Images are to be excluded, and the rest of the data repeated exactly.

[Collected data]
┄┄┄┄┄┄┄┄┄┄┄┄┄┄┄┄┄┄┄┄
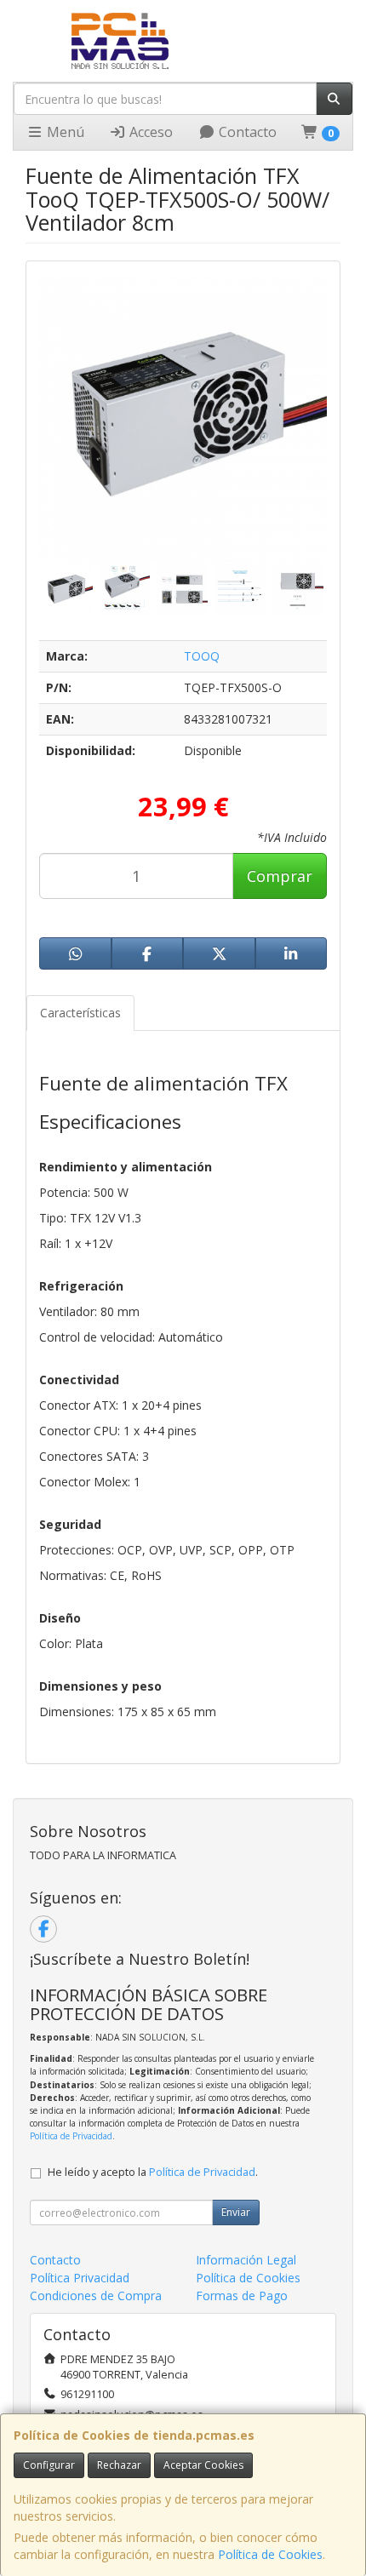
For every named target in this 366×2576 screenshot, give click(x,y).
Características (80, 1013)
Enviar (235, 2212)
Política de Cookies (270, 2554)
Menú (63, 132)
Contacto (246, 132)
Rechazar (119, 2465)
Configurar (49, 2465)
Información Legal (246, 2260)
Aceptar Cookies (203, 2465)
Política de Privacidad (71, 2136)
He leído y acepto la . (153, 2172)
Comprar (279, 876)
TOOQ (202, 656)
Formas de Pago (242, 2295)
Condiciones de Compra (96, 2295)
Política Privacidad (79, 2278)
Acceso (149, 132)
┄┄┄┄┄┄┄┄┄┄┄┄┄┄┄┄┄┄┄┄
• _EXERCISE ANSWER_
For every named target in this 366×2576 screenshot, give click(x,y).
Características (80, 1013)
Enviar (235, 2212)
Política de Cookies (270, 2554)
Menú (63, 132)
Contacto (246, 132)
Rechazar (119, 2465)
Configurar (49, 2465)
Información Legal (246, 2260)
Aceptar Cookies (203, 2465)
Política de Privacidad (71, 2136)
He leído y acepto la . (153, 2172)
Comprar (279, 876)
TOOQ (202, 656)
Formas de Pago (242, 2295)
Condiciones de Compra (96, 2295)
Política Privacidad (79, 2278)
Acceso (149, 132)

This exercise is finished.